#!/usr/bin/env bash
# CLPO V3 Training Script - Parameters aligned with CLPO AIME2024
set -euo pipefail

# ========================
# Environment and system
# ========================
export HYDRA_FULL_ERROR=1
export CUDA_VISIBLE_DEVICES=${CUDA_VISIBLE_DEVICES:-"0,1,2,3,4,5,6,7"}
      # 启用IB网络



# Project and experiment configuration
project_name='CLPO-Qwen3-8B-EVAL'
timestamp=$(date +%Y%m%d_%H%M%S)
experiment_name="GRPO_MATH500_64_${timestamp}"

# Data paths
train_file="/primus_datasets/primus_data/Math500_UAiHyJ/math500.parquet"
val_file="/primus_datasets/primus_data/Math500_2data_source_wP5k7k/math_500_original.parquet"

# Model path
model_path="/primus_datasets/primus_data/Qwen3-8B-GRPO_sxk8dH"

# Output directory
output_dir="/primus_oss/_checkpoint/"
validation_data_dir="/primus_datasets/primus_data/Math500_2data_source_wP5k7k/math_500_original.parquet"

# Data configuration
max_prompt_length=2048
max_response_length=12048
train_batch_size=64
val_batch_size=32
truncation="error"
filter_overlong_prompts=true
dataloader_num_workers=4

# Algorithm configuration
adv_estimator=grpo
use_kl_in_reward=true
kl_in_reward_coef_hard=0.5
kl_in_reward_coef_nonhard=1.0
# Model configuration
enable_gradient_checkpointing=true
use_remove_padding=true

# Actor configuration
actor_lr=1e-6
actor_lr_warmup_steps=10
warmup_style=constant
ppo_mini_batch_size=8
ppo_micro_batch_size_per_gpu=1
use_kl_loss=false
kl_loss_coef_hard_scale=0.5
kl_loss_coef_nonhard_scale=1.0
kl_loss_coef=0.001
entropy_coeff=0
param_offload=true
optimizer_offload=true

# Rollout configuration
rollout_name=vllm
n_resp_per_prompt=4
tensor_model_parallel_size=4
gpu_memory_utilization=0.8
log_prob_micro_batch_size_per_gpu=1
max_model_len=$((max_prompt_length + max_response_length))
max_num_batched_tokens=$((max_prompt_length + max_response_length))

# Trainer configuration
total_epochs=1
critic_warmup=0
test_freq=10
save_freq=10
val_before_train=true
ngpus_per_node=${NGPUS_PER_NODE:-8}
nnodes=${NNODES:-1}

# CLPO specific configuration
clpo_hard_acc_upper=0.3
clpo_med_acc_lower=0.3
clpo_med_acc_upper=0.7

# CLPO rewrite data saving configuration
clpo_save_rewrite_data=true
clpo_rewrite_save_path="/primus_oss/_checkpoint/0910-Qwen3-8B-AIME2024/rewrite_data.json"
clpo_hard_rewrite_save_path="/primus_oss/_checkpoint/0910-Qwen3-8B-AIME2024/hard_rewrite_data.json"
clpo_medium_rewrite_save_path="/primus_oss/_checkpoint/0910-Qwen3-8B-AIME2024/medium_rewrite_data.json"
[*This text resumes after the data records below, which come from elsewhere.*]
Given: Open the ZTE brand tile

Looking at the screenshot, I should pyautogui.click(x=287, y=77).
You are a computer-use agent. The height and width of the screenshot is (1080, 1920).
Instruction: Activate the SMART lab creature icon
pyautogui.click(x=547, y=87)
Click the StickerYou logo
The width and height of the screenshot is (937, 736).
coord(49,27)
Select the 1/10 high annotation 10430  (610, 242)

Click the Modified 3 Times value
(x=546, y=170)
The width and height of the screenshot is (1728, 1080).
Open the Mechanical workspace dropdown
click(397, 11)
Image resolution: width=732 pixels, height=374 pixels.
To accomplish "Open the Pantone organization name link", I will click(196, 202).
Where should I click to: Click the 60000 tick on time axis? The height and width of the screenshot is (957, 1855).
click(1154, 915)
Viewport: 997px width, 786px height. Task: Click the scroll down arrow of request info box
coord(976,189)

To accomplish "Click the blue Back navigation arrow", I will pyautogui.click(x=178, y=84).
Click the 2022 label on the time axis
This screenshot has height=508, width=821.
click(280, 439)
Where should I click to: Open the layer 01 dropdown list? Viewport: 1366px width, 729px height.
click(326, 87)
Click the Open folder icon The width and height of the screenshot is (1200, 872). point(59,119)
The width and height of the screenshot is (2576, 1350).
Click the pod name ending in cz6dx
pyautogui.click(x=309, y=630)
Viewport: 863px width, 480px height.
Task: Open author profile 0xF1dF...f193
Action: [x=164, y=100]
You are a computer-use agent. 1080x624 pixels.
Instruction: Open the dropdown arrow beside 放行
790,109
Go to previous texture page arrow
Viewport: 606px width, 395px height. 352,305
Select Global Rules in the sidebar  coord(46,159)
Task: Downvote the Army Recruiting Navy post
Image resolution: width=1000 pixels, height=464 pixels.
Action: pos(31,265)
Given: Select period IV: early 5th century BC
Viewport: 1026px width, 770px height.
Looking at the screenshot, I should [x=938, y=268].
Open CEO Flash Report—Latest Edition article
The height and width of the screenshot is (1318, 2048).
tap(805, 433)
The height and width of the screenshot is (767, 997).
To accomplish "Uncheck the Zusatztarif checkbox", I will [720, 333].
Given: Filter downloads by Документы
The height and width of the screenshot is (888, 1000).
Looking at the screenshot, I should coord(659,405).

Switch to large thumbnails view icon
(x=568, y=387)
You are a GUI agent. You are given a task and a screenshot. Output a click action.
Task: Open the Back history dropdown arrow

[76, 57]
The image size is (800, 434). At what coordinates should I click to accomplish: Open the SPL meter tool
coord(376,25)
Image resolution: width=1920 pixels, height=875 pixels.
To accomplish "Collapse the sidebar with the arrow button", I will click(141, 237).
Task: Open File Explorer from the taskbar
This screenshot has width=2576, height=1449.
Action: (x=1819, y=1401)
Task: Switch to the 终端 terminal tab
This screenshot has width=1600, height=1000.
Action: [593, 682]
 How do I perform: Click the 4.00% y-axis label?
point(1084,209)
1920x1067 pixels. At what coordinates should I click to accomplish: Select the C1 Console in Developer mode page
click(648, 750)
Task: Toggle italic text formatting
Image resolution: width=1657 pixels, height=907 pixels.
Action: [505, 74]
# Validation configuration
val_rollout_n=64
val_do_sample=true
val_temperature=1.0
val_top_k=-1
val_top_p=0.7
validation_data_dir="/primus_oss/_checkpoint/"

echo "==== GRPO MATH500 TRAINING CONFIGURATION ===="
echo "Project: $project_name"
echo "Experiment: $experiment_name"
echo "Train Data: $train_file"
echo "Val Data: $val_file"
echo "Model Path: $model_path"
echo "Output Dir: $output_dir"
echo "CLPO Hard Acc Upper: $clpo_hard_acc_upper"
echo "CLPO Med Acc Lower:  $clpo_med_acc_lower"
echo "CLPO Med Acc Upper: $clpo_med_acc_upper"
echo "CLPO Save Rewrite Data: $clpo_save_rewrite_data"
echo "CLPO Rewrite Save Path: $clpo_rewrite_save_path"
echo "CLPO Hard Rewrite Save Path: $clpo_hard_rewrite_save_path"
echo "CLPO Medium Rewrite Save Path: $clpo_medium_rewrite_save_path"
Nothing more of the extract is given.